_What the exercise asks:_
Rewrite the stretch from the line containing "I want to click on category-selected-value: Cultural" through the line containing "center [207, 571].", changing "Cultural Fest" to "Music Night" and leaving everything else as it is. Return only those lines.

_Data records:_
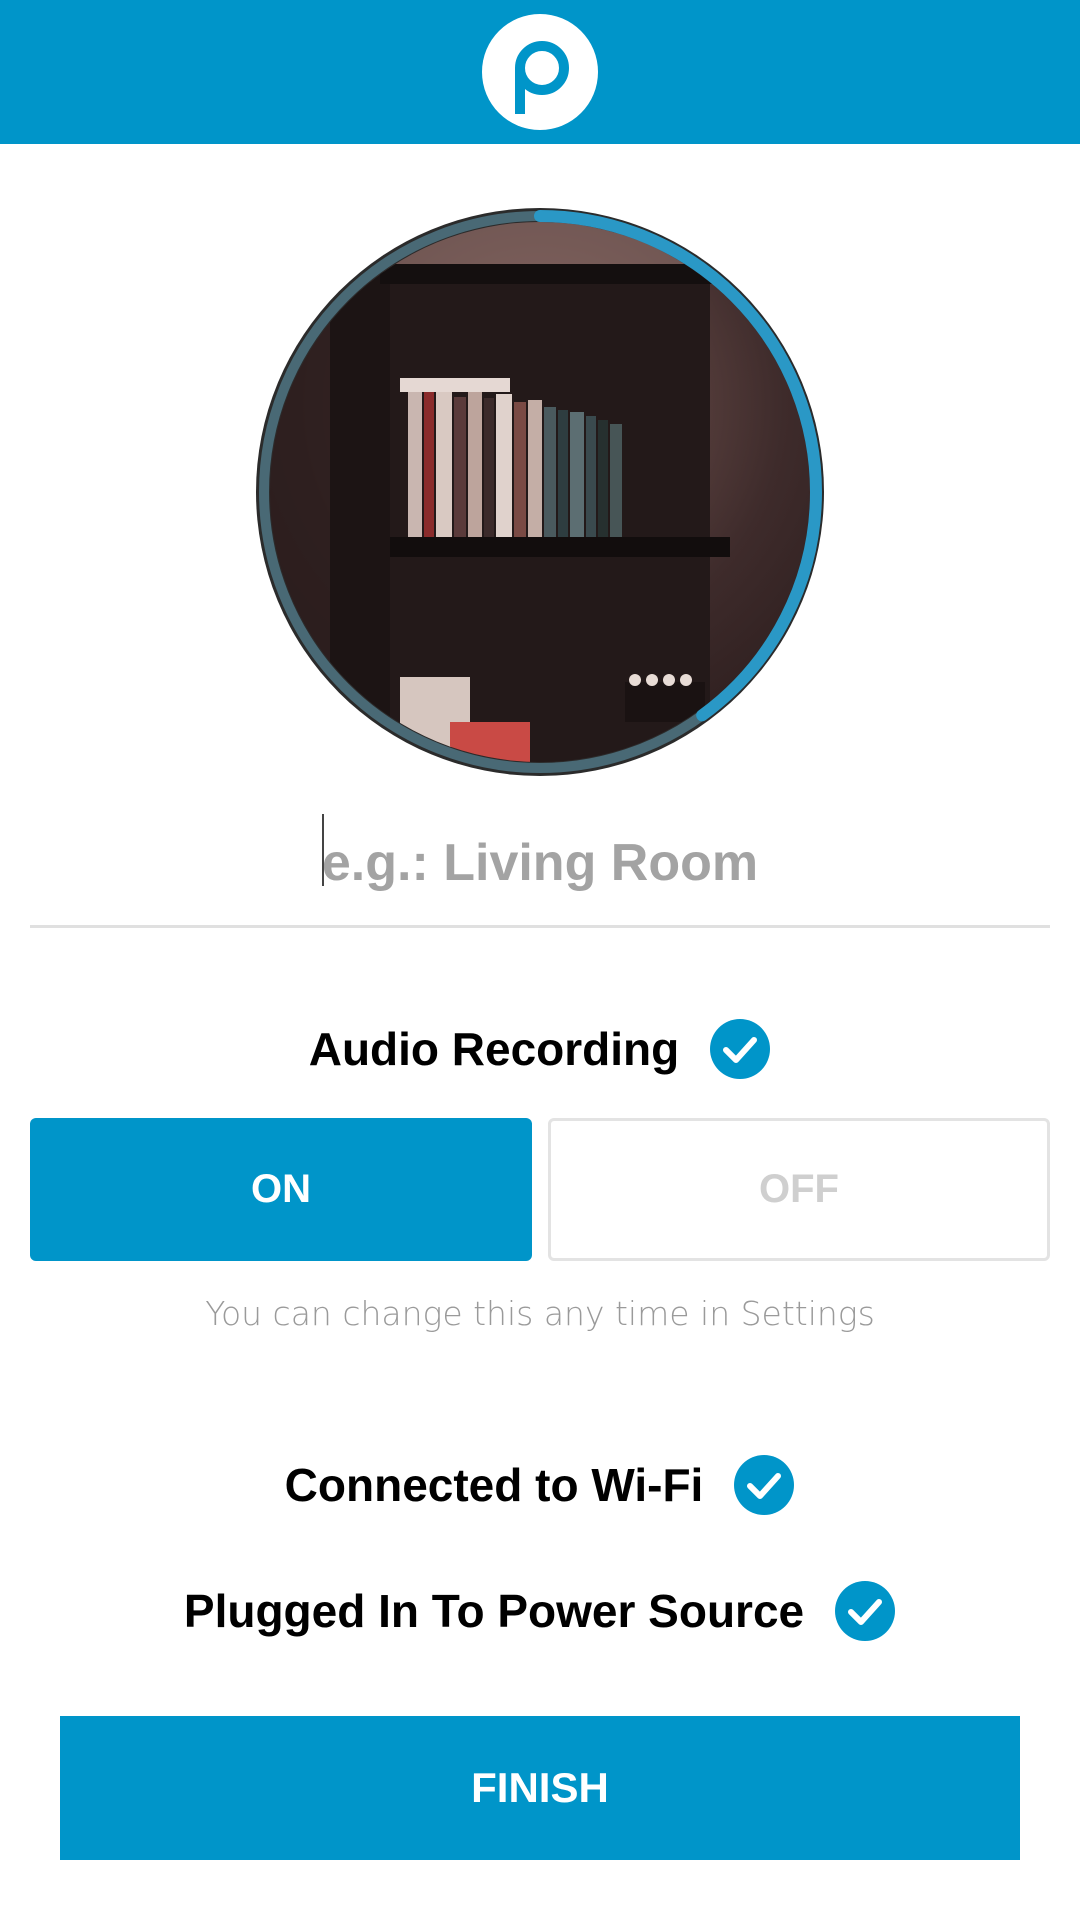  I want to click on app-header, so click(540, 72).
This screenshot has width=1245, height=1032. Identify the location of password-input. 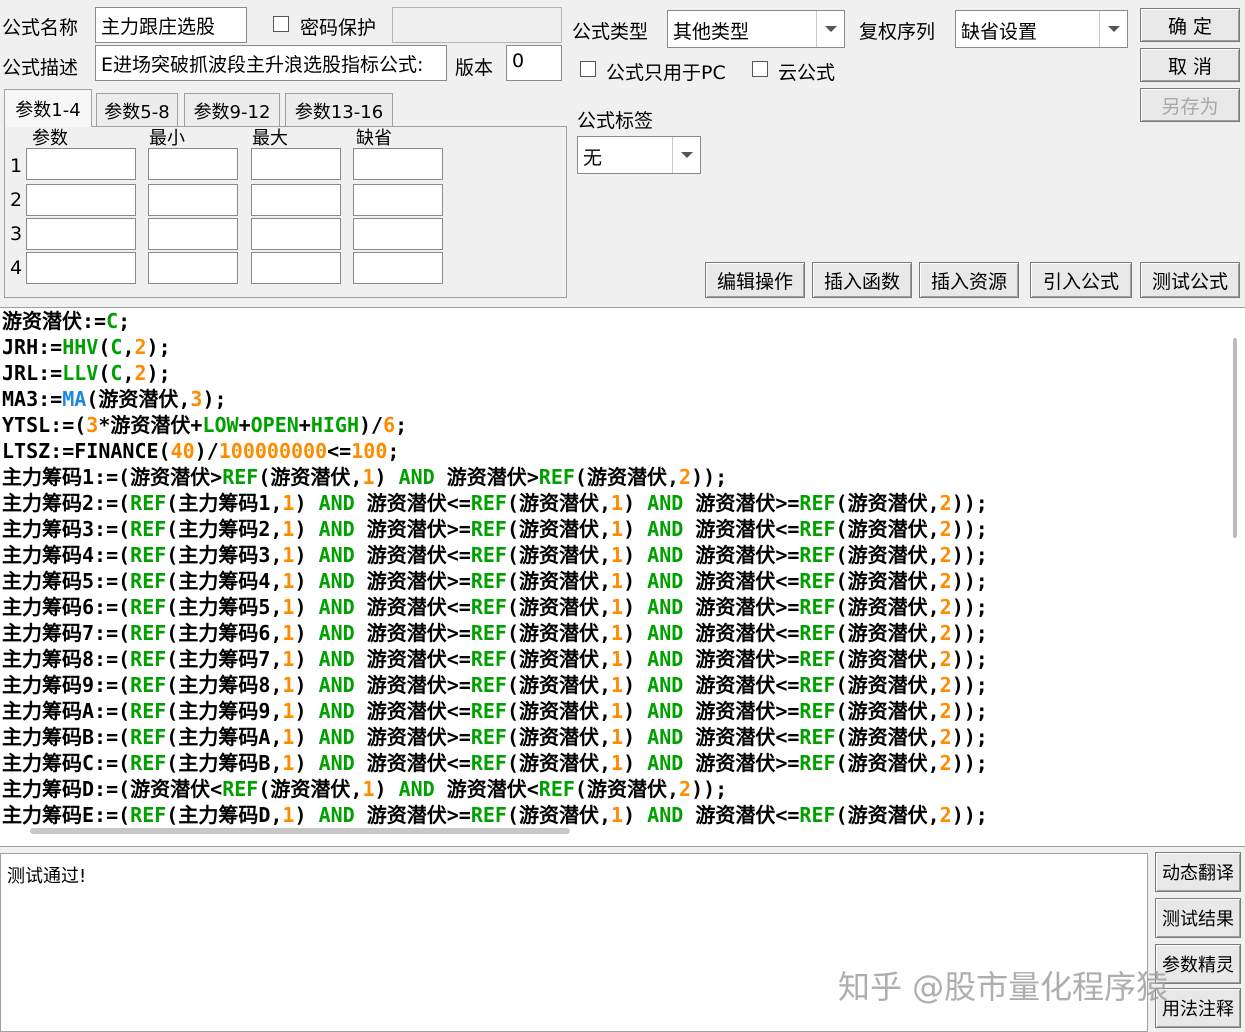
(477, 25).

==

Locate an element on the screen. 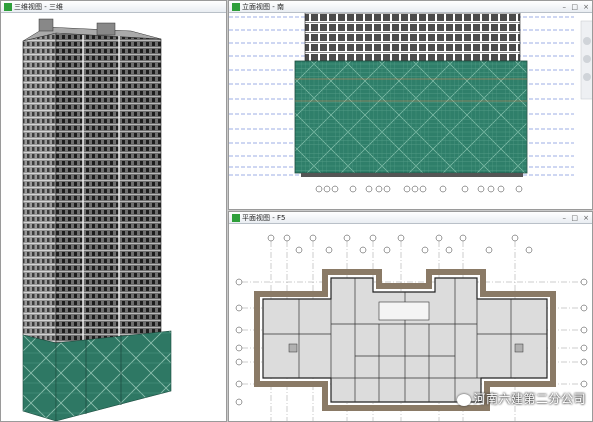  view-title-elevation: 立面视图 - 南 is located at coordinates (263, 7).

* * *

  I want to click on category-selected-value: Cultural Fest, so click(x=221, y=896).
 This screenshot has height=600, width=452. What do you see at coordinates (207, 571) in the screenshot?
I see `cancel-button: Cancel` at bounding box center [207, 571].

_Solution to this problem:_
  I want to click on category-selected-value: Music Night, so click(x=221, y=896).
 This screenshot has height=600, width=452. What do you see at coordinates (207, 571) in the screenshot?
I see `cancel-button: Cancel` at bounding box center [207, 571].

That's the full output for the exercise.